Say how many lines in the following entries include "agent", and add nothing else.

======== Material for this exercise

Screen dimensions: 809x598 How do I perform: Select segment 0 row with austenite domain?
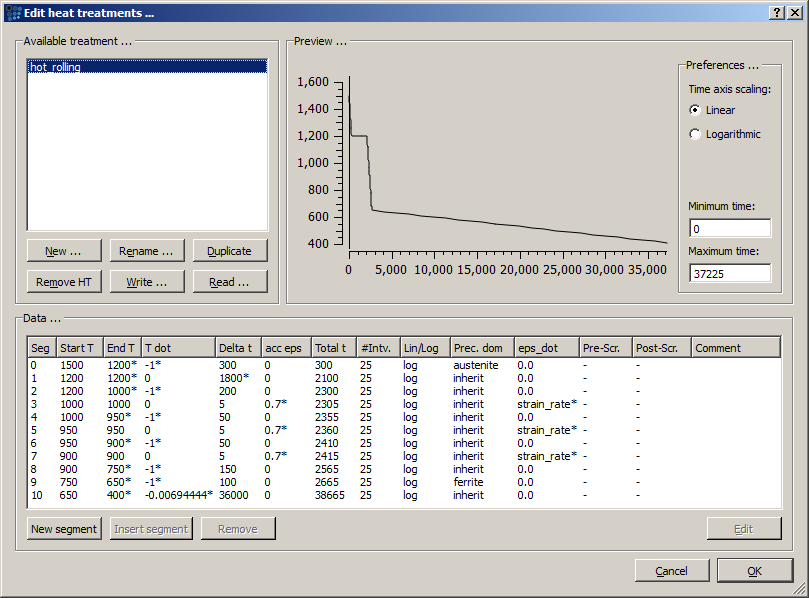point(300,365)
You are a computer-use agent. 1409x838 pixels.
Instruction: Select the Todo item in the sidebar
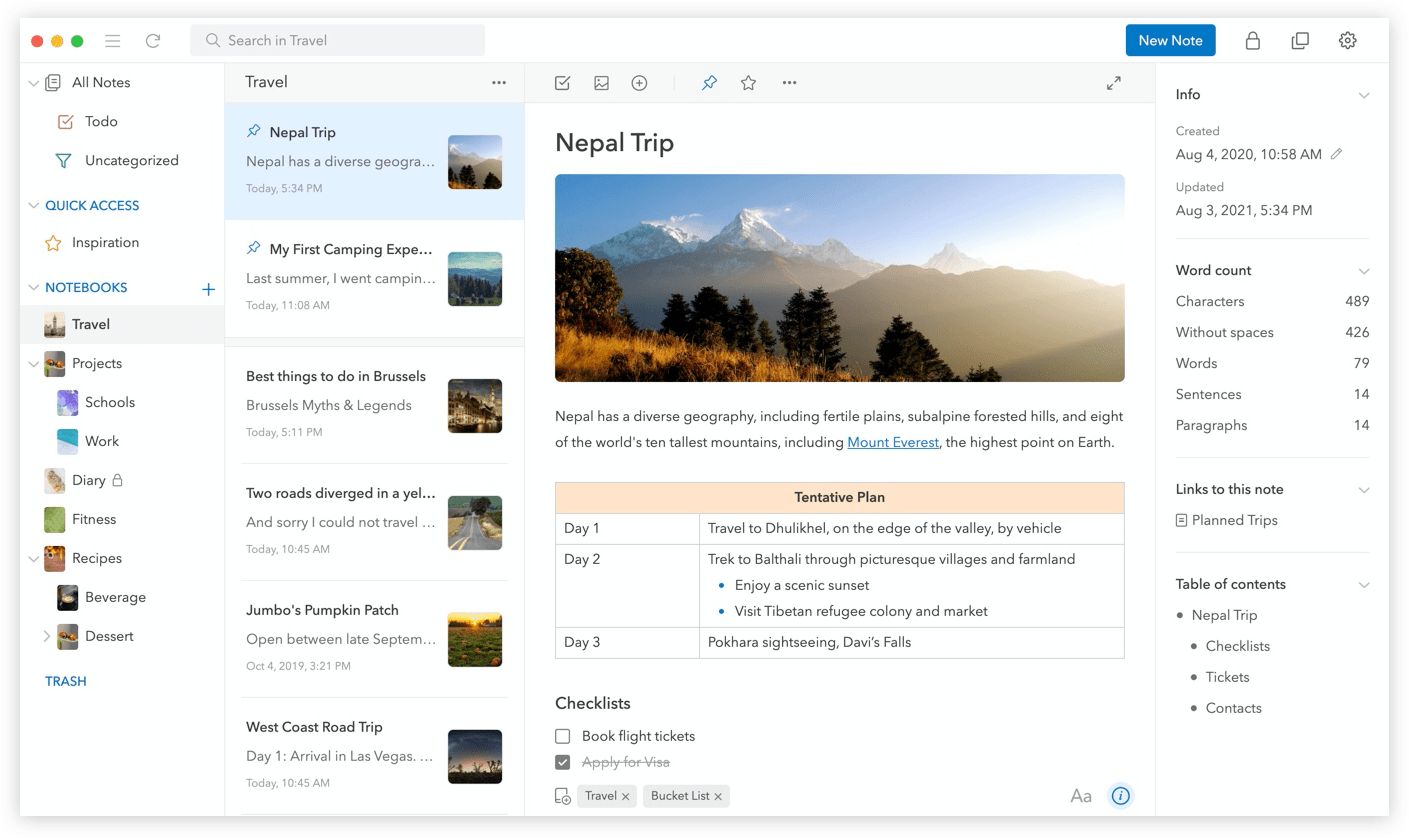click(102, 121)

================
======== Material for this exercise

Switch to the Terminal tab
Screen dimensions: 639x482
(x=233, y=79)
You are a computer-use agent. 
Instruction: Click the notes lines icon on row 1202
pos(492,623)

================

Task answer
2